Ce dimanche matin 22 mars 2026, le Shin Bet et la police israélienne ont annoncé l’arrestation d’une cellule terroriste en cours de préparation d’attentats sur le sol israélien. Dans le cadre d’une opération conjointe du service de renseignement intérieur et de la police, les détectives de l’unité de lutte contre la criminalité du district côtier, dans le secteur d’Asher, ont arrêté et déféré à l’interrogatoire du Shin Bet quatre résidents d’Umm al-Fahm âgés d’une vingtaine d’années. L’interrogatoire a révélé qu’ils s’entraînaient avec des armes illégales en vue de commettre des attentats en Israël.

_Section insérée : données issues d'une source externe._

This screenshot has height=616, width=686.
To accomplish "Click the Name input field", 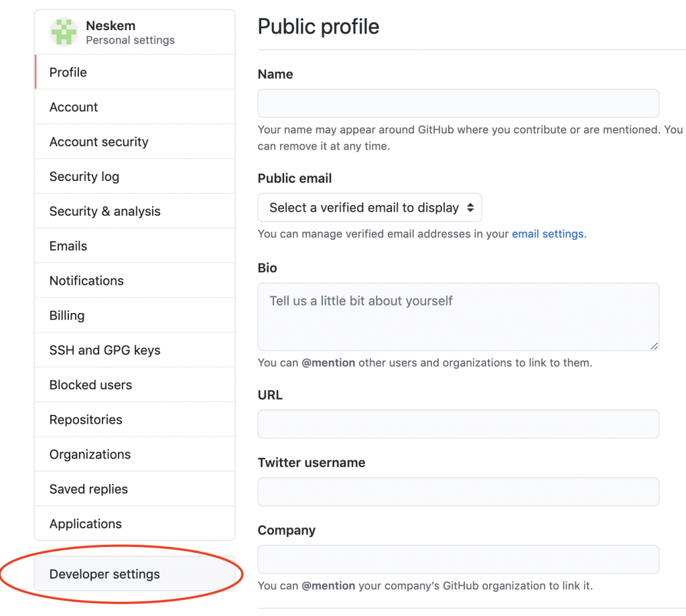I will pyautogui.click(x=458, y=104).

Le choix du moment est stratégiquement significatif. Les arrestations interviennent au vingt-deuxième jour d’une guerre directe contre l’Iran, dans un contexte où la tension dans la société israélienne est à son comble — une guerre menée à l’extérieur, des missiles qui traversent la défense aérienne, et maintenant une cellule intérieure neutralisée avant de passer à l’acte. Pour les services, le message est clair : les menaces ne se cumulent pas, elles se traitent en parallèle et simultanément.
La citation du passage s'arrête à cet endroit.